• **CE QUI EST DEMANDÉ**:
a: Dans l'extrait sur les communes nouvelles, quel nombre maximal de conseillers municipaux l'Assemblée nationale a-t-elle fixé ?
b: Rédigez la suite du texte sur les communes nouvelles, à partir de sa dernière phrase.

• **EXTRAIT FOURNI**:
┄┄┄┄┄┄

La proposition de loi est adoptée sans modification.
Nous examinons maintenant, en deuxième lecture, une proposition de loi relative aux communes nouvelles qui a bénéficié d'une forme de privilège : déposée au Sénat sur l'initiative de Françoise Gatel, puis adoptée par notre assemblée, elle a été inscrite à l'ordre du jour des travaux de l'Assemblée nationale, qui l'a adoptée.
La proposition de loi visant à adapter l'organisation des communes nouvelles à la diversité des territoires a en effet été adoptée par le Sénat le 11 décembre 2018, puis par l'Assemblée nationale le 10 juillet dernier dans une version renforcée. Elle nous revient donc en deuxième lecture et il me semble souhaitable que le Sénat l'adopte sans modification, afin qu'elle entre en vigueur au plus tôt. Je rappelle que ce texte a été préparé en collaboration avec les associations représentatives d'élus, puis travaillé avec le Gouvernement et l'Assemblée nationale.
Cette proposition de loi contient deux dispositions centrales.
Son article 1er concerne la diminution du nombre de conseillers municipaux des communes nouvelles lors du premier renouvellement après leur création. Cette mesure est très attendue par les élus concernés et justifie à elle seule un vote conforme du Sénat. En effet, les élections municipales approchent et la loi doit être stabilisée. Cet article définit le nombre de conseillers municipaux entre le premier et le deuxième renouvellement suivant la création de la commune nouvelle. Il prévoyait, dans sa rédaction adoptée par le Sénat, que ce nombre ne puisse être inférieur au tiers de l'addition des conseillers municipaux élus lors du précédent renouvellement. L'Assemblée nationale a peaufiné ce dispositif, en prévoyant que le calcul était réalisé à partir de l'effectif théorique du conseil municipal de la commune nouvelle et que le nombre de conseillers ne pouvait être supérieur à soixante-neuf.
La seconde disposition importante de ce texte est celle souvent dénommée « commune-communauté ». Elle permet à une commune nouvelle issue de la fusion de toutes les communes membres d'un ou de plusieurs établissements publics de coopération intercommunale à fiscalité propre (EPCI) de ne pas se rattacher à un nouvel EPCI.
Grâce à la ténacité de l'auteur de cette - lumineuse - idée, Françoise Gatel, l'Assemblée nationale en a accepté le principe ; elle a toutefois modifié la rédaction de l'article 4 du texte, mais sans en changer le sens. Les conseillers municipaux de la commune nouvelle devront décider à la majorité des deux tiers, au moment de la création de cette commune nouvelle, s'ils veulent ou non se rattacher à un EPCI. S'ils décident un tel rattachement, la procédure - complexe - garantit la liberté d'administration des collectivités territoriales. Il me semble que le système de « commune-communauté » n'est pas dénaturé par ces modifications et que nous restons dans l'esprit du texte initial.
L'Assemblée nationale a modifié à la marge les autres dispositions du texte. À l'article 2, elle a remplacé la délégation de compétences à une instance composée du maire et de ses adjoints par l'élargissement des possibilités dont dispose déjà la conférence municipale regroupant le maire et les maires délégués. C'est désormais l'article 2 bis.

┄┄┄┄┄┄

• **LIGNES DE DONNÉES**:
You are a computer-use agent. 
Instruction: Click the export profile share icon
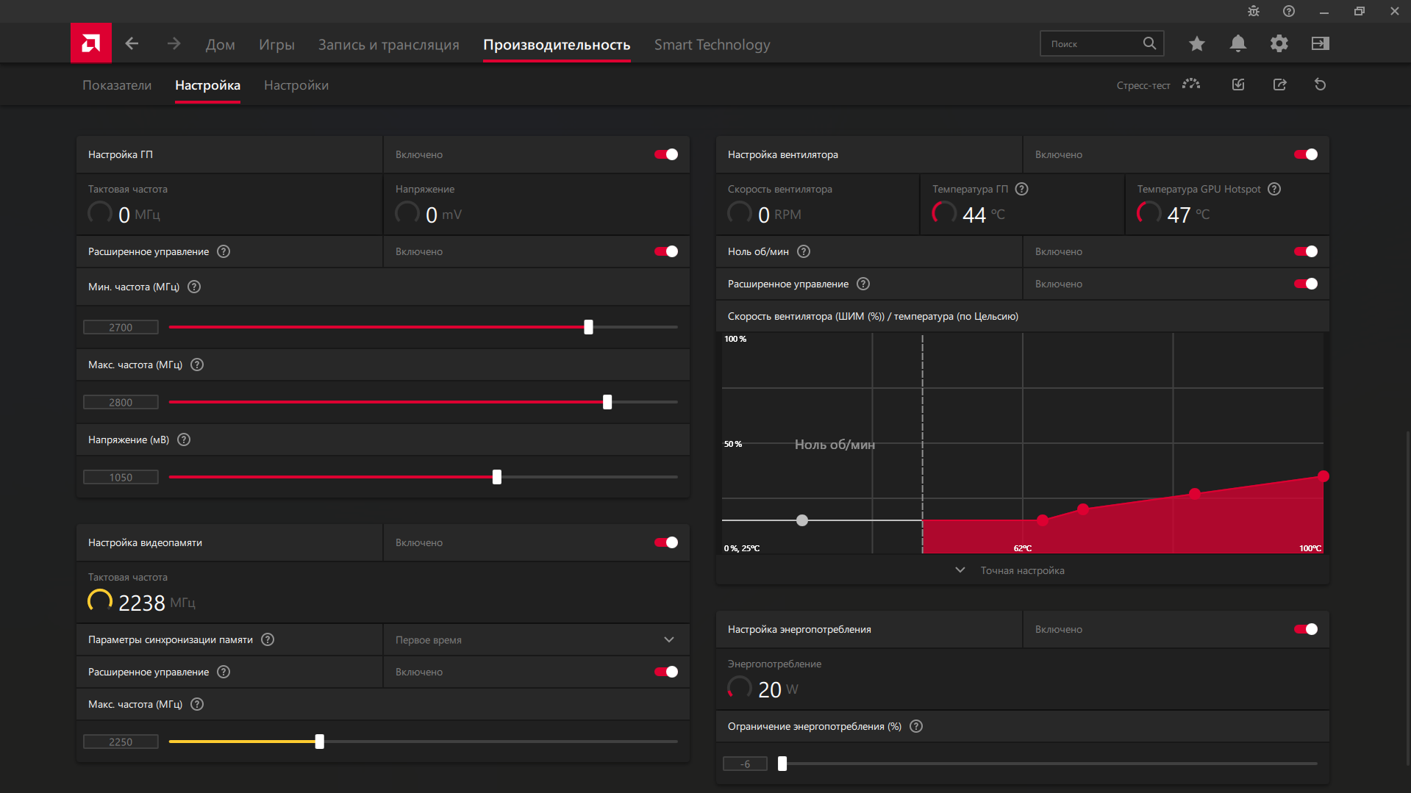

┄┄┄┄┄┄

• **RÉPONSES PAR CONSIGNE**:
a: Soixante-neuf conseillers municipaux.

b:
L'Assemblée nationale a également validé plusieurs dispositions introduites par le Sénat. Cela concerne les règles de complétude fixées à l'article 3, la nécessité d'un rapport financier préalable à la constitution de la commune nouvelle et de son affichage en mairie prévue aux articles 4 bis et 4 ter - mesure adoptée à l'initiative de Jean-Pierre Grand -, les mesures de souplesse pour supprimer certaines communes déléguées seulement ou les annexes de la mairie qui leur sont affectées - ces mesures ont été adoptées à l'initiative de Hervé Maurey - ou encore la possibilité de délocaliser les réunions du conseil municipal, mesure adoptée à l'initiative d'Olivier Paccaud.
Deux propositions ont été profondément modifiées. D'une part, le principe du lissage des seuils est maintenu, mais son champ est réduit. D'autre part, l'Assemblée nationale a voulu revenir à la règle de droit commun en ce qui concerne les conditions de majorité de la commission départementale de la coopération intercommunale, lorsqu'elle se prononce sur le rattachement d'une commune nouvelle à un EPCI ; à l'initiative de notre ancien collègue Jacques Mézard, le Sénat avait ramené la majorité nécessaire pour s'opposer à une décision du préfet de deux tiers à la moitié.
L'Assemblée nationale a supprimé l'article 12 de la proposition de loi, qui visait à rattacher la commune de Saint-Palais-du-Né au département de la Charente-Maritime. Cet article posait la question des communes nouvelles interdépartementales. Le Gouvernement s'est cependant engagé à travailler sur cette question qui concerne plusieurs communes nouvelles dans l'optique du projet de loi relatif à l'engagement dans la vie locale et à la proximité de l'action publique.
Enfin, à l'initiative des députés Les Républicains Jérôme Nury, Patrice Verchère et Arnaud Viala, l'Assemblée nationale a ajouté deux dispositions. La première est de bon sens : elle permet aux maires des communes nouvelles de rester maire délégué de leur commune au-delà du premier renouvellement. La seconde est une demande de rapport sur l'évolution du dispositif de « commune-communauté » ; le Sénat n'est guère enclin à accepter ce type d'article, mais il ne modifie pas la substance du texte.
Dans ces conditions, je vous invite à adopter cette proposition de loi sans la modifier, car elle est très attendue par les maires.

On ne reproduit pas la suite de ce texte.